DOI: https://doi.org/10.15368/theses.2018.79
Available at: https://digitalcommons.calpoly.edu/theses/1849
Date of Award
6-2018
Degree Name
MS in Computer Science
Department/Program
Computer Science
Advisor
Brian Granger
Abstract
With the emergence of big data, scientific data analysis and visualization (DAV) tools are critical components of the data science software ecosystem; the usability of these tools is becoming extremely important to facilitate next-generation scientific discoveries. JupyterLab has been considered as one of the best polyglot, web-based, open-source data science tools. As the next phase of extensible interface for the classic iPython Notebooks, this tool supports interactive data science and scientific computing across multiple programming languages with great performances. Despite these advantages, previous heuristics evaluation studies have shown that JupyterLab has some significant flaws in the data visualization side.

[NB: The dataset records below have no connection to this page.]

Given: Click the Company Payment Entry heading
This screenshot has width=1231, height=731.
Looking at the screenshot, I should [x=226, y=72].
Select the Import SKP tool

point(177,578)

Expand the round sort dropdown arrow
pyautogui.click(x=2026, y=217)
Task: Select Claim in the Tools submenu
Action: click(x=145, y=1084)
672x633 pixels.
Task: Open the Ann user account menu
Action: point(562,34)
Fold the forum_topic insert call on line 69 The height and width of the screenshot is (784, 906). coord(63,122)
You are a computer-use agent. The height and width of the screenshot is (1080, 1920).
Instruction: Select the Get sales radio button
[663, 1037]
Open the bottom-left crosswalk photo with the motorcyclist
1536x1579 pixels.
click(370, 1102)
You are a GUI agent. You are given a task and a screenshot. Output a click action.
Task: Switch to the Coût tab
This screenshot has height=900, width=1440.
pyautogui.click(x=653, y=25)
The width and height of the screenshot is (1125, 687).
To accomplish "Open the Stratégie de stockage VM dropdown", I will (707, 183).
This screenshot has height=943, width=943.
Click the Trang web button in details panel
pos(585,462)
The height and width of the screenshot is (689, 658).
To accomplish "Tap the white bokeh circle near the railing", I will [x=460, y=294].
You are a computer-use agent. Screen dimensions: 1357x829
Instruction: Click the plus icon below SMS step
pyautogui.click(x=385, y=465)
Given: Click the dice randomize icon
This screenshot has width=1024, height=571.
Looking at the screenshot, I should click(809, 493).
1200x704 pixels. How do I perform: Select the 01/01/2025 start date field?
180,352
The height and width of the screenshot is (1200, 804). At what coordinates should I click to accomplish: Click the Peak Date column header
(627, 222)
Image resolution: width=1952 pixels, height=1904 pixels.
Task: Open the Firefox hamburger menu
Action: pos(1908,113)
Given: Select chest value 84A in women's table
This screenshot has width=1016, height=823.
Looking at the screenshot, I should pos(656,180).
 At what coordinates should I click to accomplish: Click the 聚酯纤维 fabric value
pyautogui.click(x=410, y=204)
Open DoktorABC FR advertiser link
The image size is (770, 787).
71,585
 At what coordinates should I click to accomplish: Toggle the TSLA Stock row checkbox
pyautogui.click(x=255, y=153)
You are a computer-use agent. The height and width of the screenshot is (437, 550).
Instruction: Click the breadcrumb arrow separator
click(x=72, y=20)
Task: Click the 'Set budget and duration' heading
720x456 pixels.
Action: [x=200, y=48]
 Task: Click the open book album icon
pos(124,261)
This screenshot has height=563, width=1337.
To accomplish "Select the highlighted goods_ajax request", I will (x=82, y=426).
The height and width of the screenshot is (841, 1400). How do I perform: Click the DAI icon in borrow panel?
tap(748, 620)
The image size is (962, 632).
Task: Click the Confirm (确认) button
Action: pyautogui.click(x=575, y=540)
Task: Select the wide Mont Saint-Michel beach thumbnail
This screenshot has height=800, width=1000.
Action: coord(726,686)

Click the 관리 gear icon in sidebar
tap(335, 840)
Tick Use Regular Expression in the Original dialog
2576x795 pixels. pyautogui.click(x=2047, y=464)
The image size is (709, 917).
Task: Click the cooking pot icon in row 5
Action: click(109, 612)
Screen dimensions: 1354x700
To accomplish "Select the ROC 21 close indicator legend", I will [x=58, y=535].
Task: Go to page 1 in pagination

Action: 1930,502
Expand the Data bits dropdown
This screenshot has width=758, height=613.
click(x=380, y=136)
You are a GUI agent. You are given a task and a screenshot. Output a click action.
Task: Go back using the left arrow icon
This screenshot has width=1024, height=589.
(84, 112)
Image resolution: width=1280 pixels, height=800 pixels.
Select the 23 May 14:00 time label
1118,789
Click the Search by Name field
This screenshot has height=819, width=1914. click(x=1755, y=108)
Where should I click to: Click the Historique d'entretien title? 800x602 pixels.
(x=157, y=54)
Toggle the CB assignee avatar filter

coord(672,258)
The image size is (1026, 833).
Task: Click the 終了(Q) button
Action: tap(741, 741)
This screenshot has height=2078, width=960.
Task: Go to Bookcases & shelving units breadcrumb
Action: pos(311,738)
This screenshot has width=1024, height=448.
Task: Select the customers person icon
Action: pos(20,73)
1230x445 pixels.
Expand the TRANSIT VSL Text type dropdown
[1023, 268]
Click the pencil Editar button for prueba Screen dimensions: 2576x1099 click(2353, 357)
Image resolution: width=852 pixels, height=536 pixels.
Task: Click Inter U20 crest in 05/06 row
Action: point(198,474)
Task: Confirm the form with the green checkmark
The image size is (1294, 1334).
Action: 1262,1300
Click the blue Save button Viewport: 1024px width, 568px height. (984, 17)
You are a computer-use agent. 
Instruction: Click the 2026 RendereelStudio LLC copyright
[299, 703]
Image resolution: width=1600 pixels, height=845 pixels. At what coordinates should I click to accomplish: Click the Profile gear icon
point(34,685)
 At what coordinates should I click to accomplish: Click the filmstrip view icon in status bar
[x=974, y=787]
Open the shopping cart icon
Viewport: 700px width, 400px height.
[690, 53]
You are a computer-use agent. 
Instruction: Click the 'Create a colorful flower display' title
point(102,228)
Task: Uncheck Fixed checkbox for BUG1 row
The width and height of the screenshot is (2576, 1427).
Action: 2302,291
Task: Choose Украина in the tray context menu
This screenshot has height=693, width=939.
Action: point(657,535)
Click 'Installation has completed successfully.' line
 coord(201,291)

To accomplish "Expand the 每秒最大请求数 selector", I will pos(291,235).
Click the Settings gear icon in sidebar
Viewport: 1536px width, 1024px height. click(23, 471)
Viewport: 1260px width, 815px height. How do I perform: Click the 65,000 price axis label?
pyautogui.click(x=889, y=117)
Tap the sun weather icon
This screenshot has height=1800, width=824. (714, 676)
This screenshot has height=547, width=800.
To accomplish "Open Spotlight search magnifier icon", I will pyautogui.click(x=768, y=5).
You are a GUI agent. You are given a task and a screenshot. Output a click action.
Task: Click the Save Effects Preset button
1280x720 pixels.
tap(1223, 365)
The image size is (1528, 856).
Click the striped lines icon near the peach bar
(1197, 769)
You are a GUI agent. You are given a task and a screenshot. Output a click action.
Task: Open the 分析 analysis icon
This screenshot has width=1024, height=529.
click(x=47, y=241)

The current DAV system in JupyterLab heavily relies on users’ understanding and familiarity with certain visualization libraries, and doesn’t support the golden visual-information-seeking mantra of “overview first, zoom and filter, then details-on-demand”. These limitations often lead to a workflow bottleneck at the start of a project.
In this thesis, we present ‘JupyterLab_Voyager’, an extension for JupyterLab that provides a graphical user interface (GUI) for data visualization operations and couples faceted browsing with visualization recommendation to support exploration of multivariate, tabular data, as a solution to improve the usability of the DAV system. The new plugin works with various types of datasets in the JupyterLab ecosystem; using the plugin you can perform a high-level graphical analysis of fields within your dataset sans coding without leaving the JupyterLab environment. It helps analysts learn about the dataset and engage in both open-ended exploration and target specific answers from the dataset. User testings and evaluations demonstrated that this implementation has good usability and significantly improves the DAV system in JupyterLab.